LIST OF TASKS.
[a] In the news report on the Sudan ceasefire talks, how many people have already fled the country?
[b] Write the next part of the news report on the UN aid chief's trip to Saudi Arabia for Sudan talks, picking up after its last paragraph.

TEXT FOR ANALYSIS.
-=-=-=-=-

UN aid chief in Saudi Arabia for Sudan talks as fighting flares

AFP , Sunday 7 May 2023

The UN's top aid official arrived in Saudi Arabia on Sunday for ceasefire talks between Sudan's warring sides, as concern grows for the humanitarian situation at the start of a fourth week of gun battles and air strikes in the Sudanese capital.

A picture taken on May 7, 2023 shows the broken glass of a car showroom in southern Khartoum after a looting attempt as fighting continued in the Sudanese capital.AFP


Multiple truce deals have been declared without effect since fighting erupted between the Sudanese army and the paramilitary Rapid Support Forces (RSF) on April 15 in the poverty-stricken country with a history of political instability.

Fierce combat since then has killed hundreds of people, most of them civilians, wounded thousands and sparked multiple warnings of a "catastrophic" humanitarian crisis.

More than 100,000 people have already fled the country.

In the capital Khartoum, warplanes have bombed positions as terrified residents stay barricaded indoors trying to cope with dire shortages of water, food, medicines and other staples.

-=-=-=-=-

STORED DATA.

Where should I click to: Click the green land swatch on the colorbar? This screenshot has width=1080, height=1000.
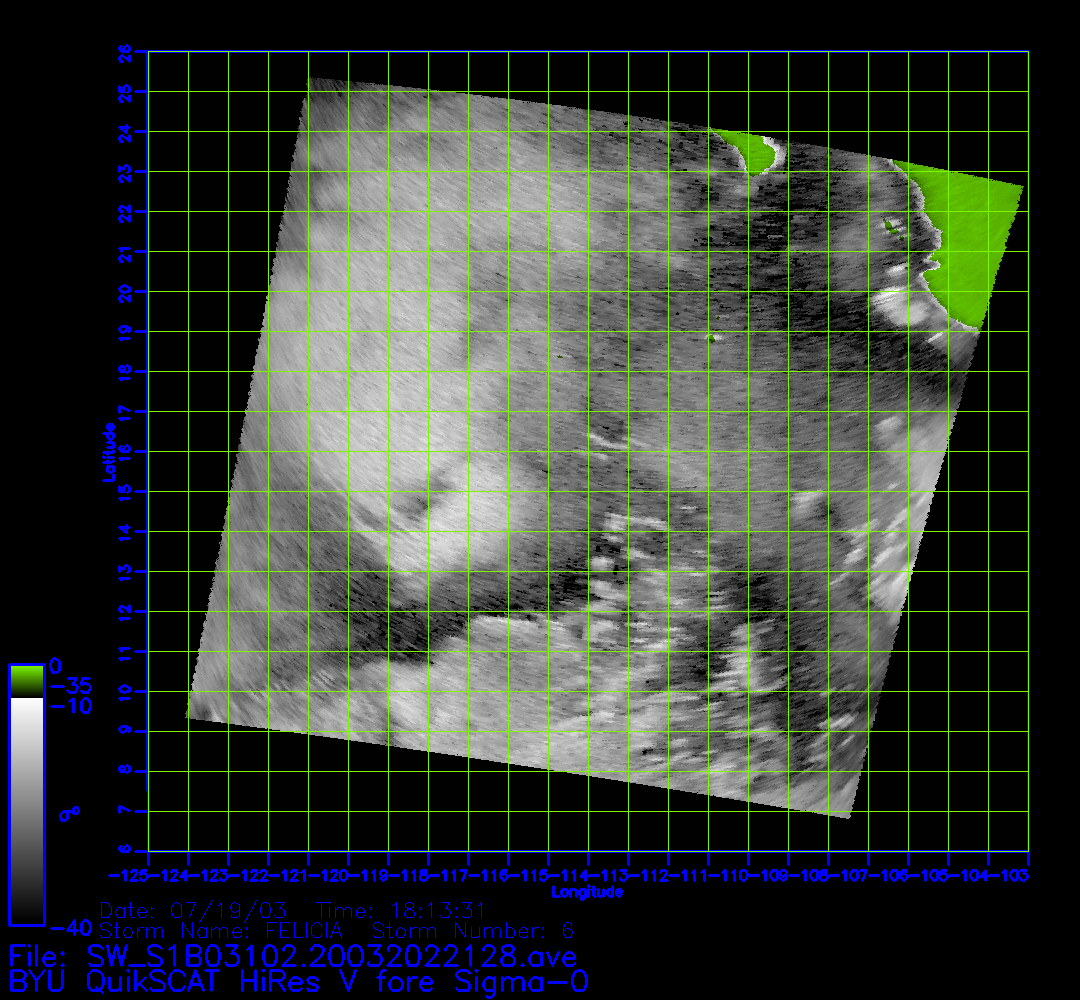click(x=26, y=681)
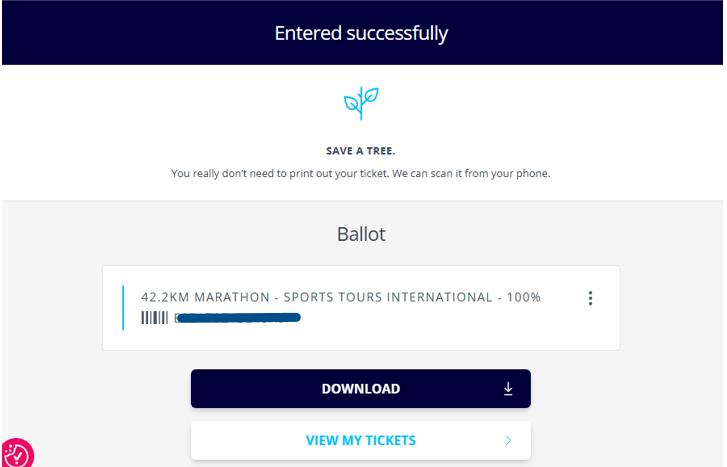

-=-=-=-=-

RESULTS IN ORDER.
[a] More than 100,000 people.

[b]
Ahmed al-Amin, a resident of the Haj Yousif district in northeastern Khartoum, on Sunday told AFP he "saw fighter jets flying above our heads and heard the sounds of explosions and anti-aircraft" fire.

Across the Red Sea in the Saudi city of Jeddah, talks were underway aiming for a ceasefire that could push efforts to bring humanitarian aid to the besieged population.

Even before the war began about one-third of Sudan's people required humanitarian assistance, the UN said.

The fighting has seen aid workers killed, health facilities attacked, and the UN projects that the number of "acutely food insecure people" in Sudan could increase by between two and 2.5 million if the war is prolonged.

Analysts expect that it will be.


Martin Griffiths, United Nations Under-Secretary-General for Humanitarian Affairs, was in Jeddah Sunday "and the purpose of his visit is to engage in humanitarian issues related to Sudan," spokesperson Eri Kaneko said.

In Port Sudan last week, Griffiths said he had been informed by the UN's World Food Programme that six trucks bringing aid to the Darfur region had been "looted en route" Wednesday, "despite assurances of safety and security".

He called for security guarantees "clearly given by militaries, to protect humanitarian systems to deliver".

There was no indication that Griffiths would play a direct role in the Saudi discussions about a possible ceasefire.

On Thursday US President Joe Biden signed an executive order that broadens authority to impose sanctions over Sudan's conflict. It did not name potential targets.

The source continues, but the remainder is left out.